Estratto fornito:

┄┄┄┄┄┄┄┄┄┄

Insomma: che le donne siano più empatiche è facilmente dimostrabile; sul perché, molti sarebbero gli approfondimenti necessari, che partono dalla considerazione che  di sicuro l’empatia è fondamentale nel rapporto con i bambini, la cui cura nelle prime fasi della vita è affidata essenzialmente a donne; il chè può indurre a pensare ad una sorta di selezione naturale, perché i bambini di madri empatiche probabilmente nel corso dell’evoluzione hanno avuto maggiori probabilità di sopravvivere che non i figli di madri  incapaci di rispondere ai loro bisogni.

L’empatia è fondamentale nelle relazioni umane, ma è innegabile che, in dosi massicce,  sia fonte di stress perché “mangia le risorse”,  destinate ad una risposta basata sul  prendersi cura degli altri e distolta dall’affermazione di sé, affermazione invece perseguita con molto maggiore decisione dall’universo maschile, tanto amante di quel potere che per affermarsi necessita di aggressività e assertività.

E’ fondamentale sottolineare che la presenza dell’empatia, che spesso gli uomini tendono a svalutare come elemento di debolezza e fragilità, è al contrario fonte di un surplus di intelligenza, proprio perché questa ha bisogno di nutrirsi anche di emotività, essendo  le emozioni non un ostacolo ma un facilitatore delle  altre attività cognitive. Di fatto l’intelligenza femminile, non certo  inferiore, è  invece diversa da quella maschile: quanto quella maschile è analitica, logica, deduttiva, tanto quella femminile è sintetica, intuitiva, induttiva. Il pensiero maschile analizza progressivamente, quello femminile parte dalla contemplazione dell’insieme, assorbe l’oggetto della sua conoscenza.

Interessantissimo a questo proposito il fatto che le grandi studiose di primati  della seconda metà del 1900 furono tre donne, attive in periodi in cui il lavoro scientifico femminile era fortemente svantaggiato rispetto a quello maschile: si tratta di Diane Fossey, che si dedicò allo studio  dei gorilla nell’Africa centrale, di Jane Goodall, a quello degli scimpanzé, e di Birkute Galdikas a quello  degli oranghi  del Borneo: donne, quindi, scelte in quanto tali dall’archeologo e naturalista Louis Leakey. Diane Fossey, addirittura, non aveva nemmeno una preparazione specifica, ma, oltre alla passione, era dotata di una fortissima capacità di  empatizzare e di riuscire nella comunicazione dove gli altri non ne erano in grado, per esempio con  bambini disabili.

┄┄┄┄┄┄┄┄┄┄

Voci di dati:
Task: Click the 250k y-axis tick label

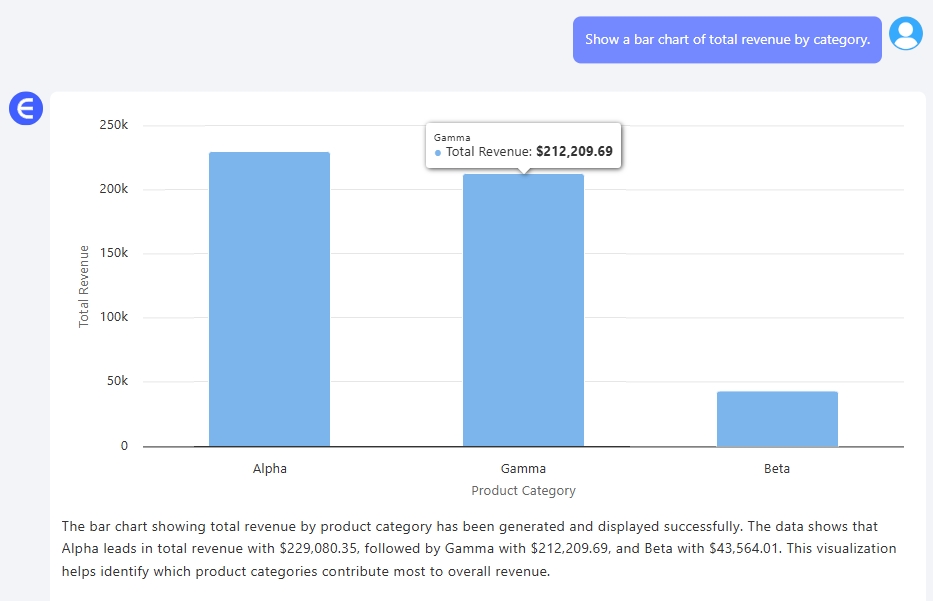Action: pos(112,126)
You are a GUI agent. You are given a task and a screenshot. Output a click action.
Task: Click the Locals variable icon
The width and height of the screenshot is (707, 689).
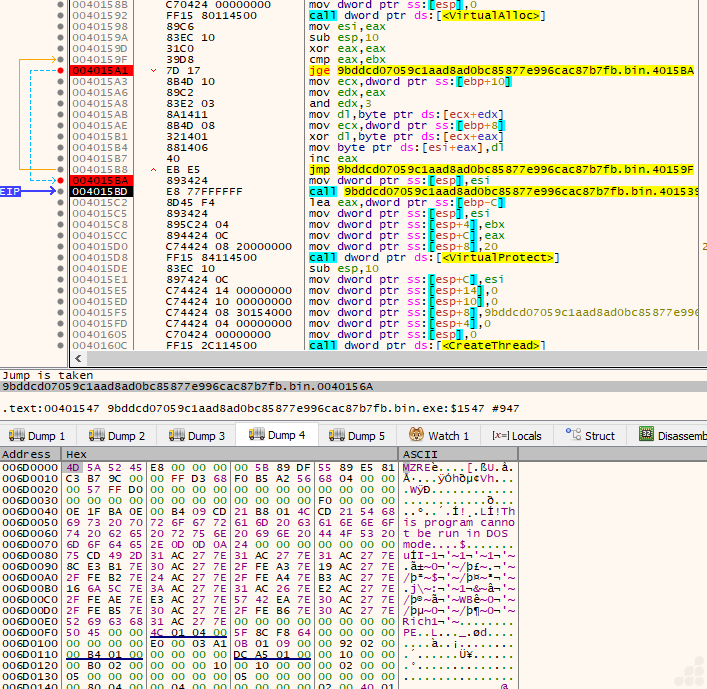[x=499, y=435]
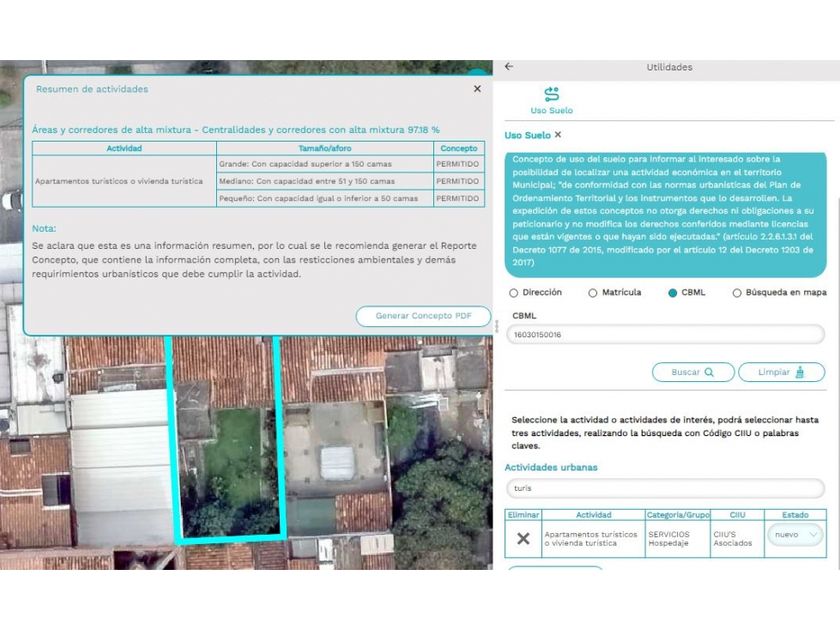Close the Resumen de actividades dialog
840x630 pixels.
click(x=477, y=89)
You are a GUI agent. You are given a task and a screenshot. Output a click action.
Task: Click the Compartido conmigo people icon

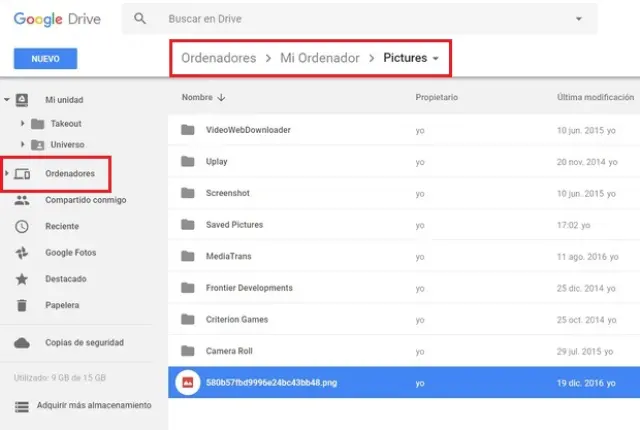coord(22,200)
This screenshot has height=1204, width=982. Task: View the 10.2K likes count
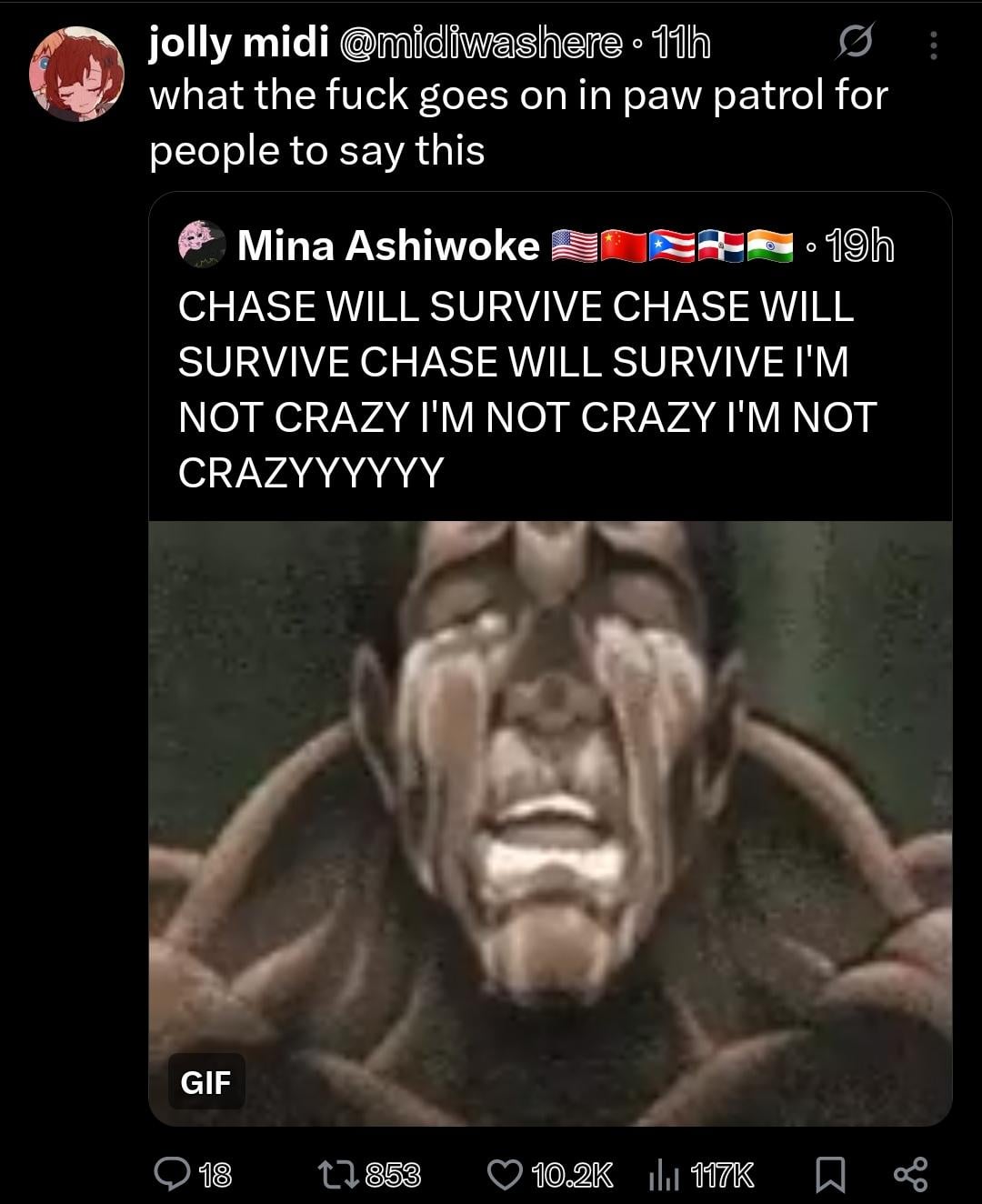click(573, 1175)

┄┄┄┄┄┄┄┄┄┄

Consegna: Trascriva senza modifiche il passo del testo sull'empatia che comincia con le parole "E’ fondamentale sottolineare" e si chiude dopo "della sua conoscenza.".

Risposta all'esercizio:
E’ fondamentale sottolineare che la presenza dell’empatia, che spesso gli uomini tendono a svalutare come elemento di debolezza e fragilità, è al contrario fonte di un surplus di intelligenza, proprio perché questa ha bisogno di nutrirsi anche di emotività, essendo  le emozioni non un ostacolo ma un facilitatore delle  altre attività cognitive. Di fatto l’intelligenza femminile, non certo  inferiore, è  invece diversa da quella maschile: quanto quella maschile è analitica, logica, deduttiva, tanto quella femminile è sintetica, intuitiva, induttiva. Il pensiero maschile analizza progressivamente, quello femminile parte dalla contemplazione dell’insieme, assorbe l’oggetto della sua conoscenza.